• AIM OF THE TASK: Although the entries contain pictures, write out only their text, exactly as it stands.

• Extracted records:
--- START ---

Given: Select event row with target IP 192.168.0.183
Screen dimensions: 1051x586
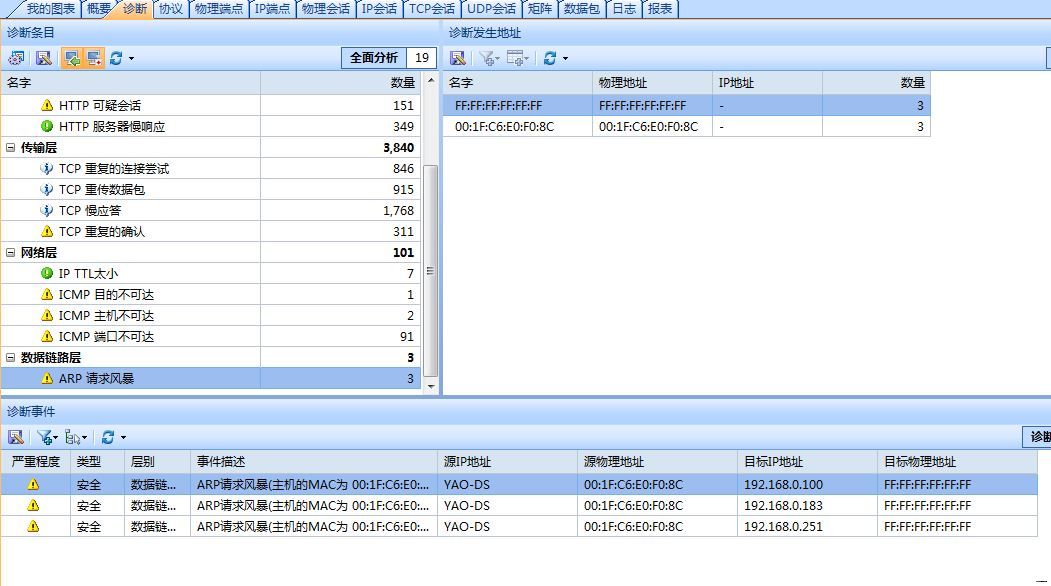Looking at the screenshot, I should point(783,506).
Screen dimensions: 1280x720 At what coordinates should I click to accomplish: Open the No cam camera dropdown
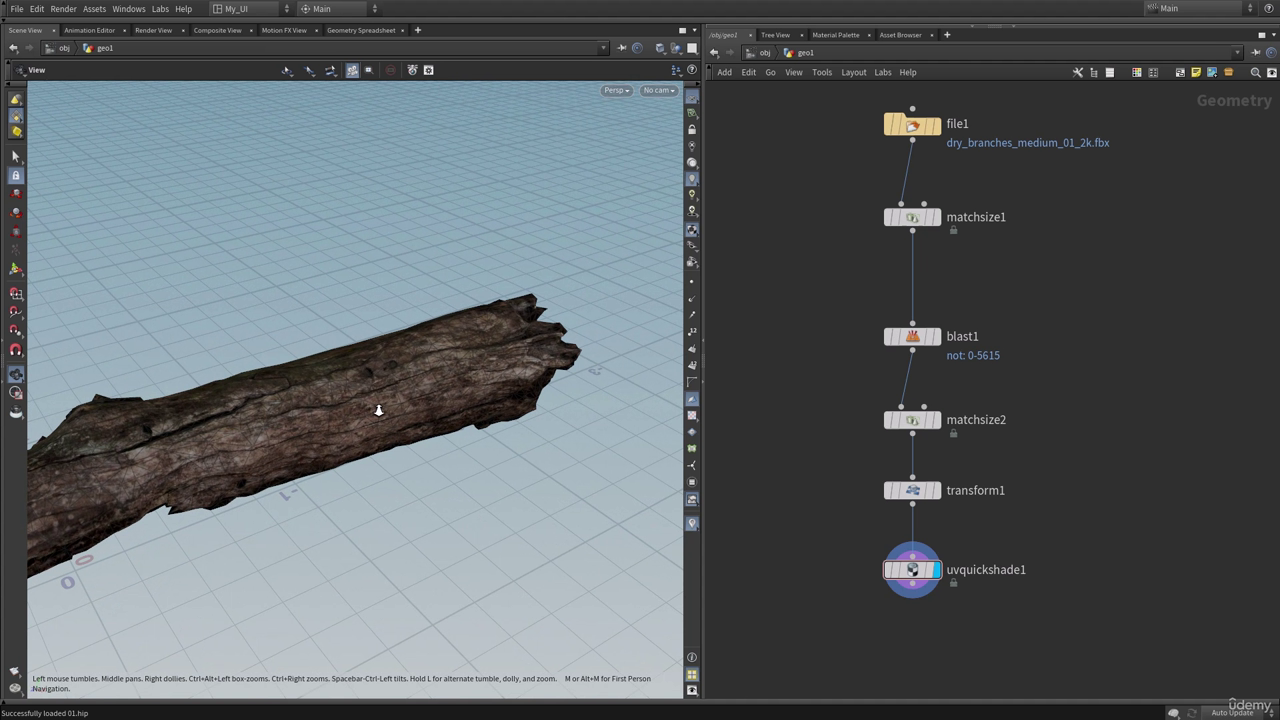coord(658,91)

--- END ---

• RESPONSE BELOW:
Given: Select event row with target IP 192.168.0.183
Screen dimensions: 1051x586
Looking at the screenshot, I should point(783,506).
Screen dimensions: 1280x720 At what coordinates should I click to accomplish: Open the No cam camera dropdown
coord(658,91)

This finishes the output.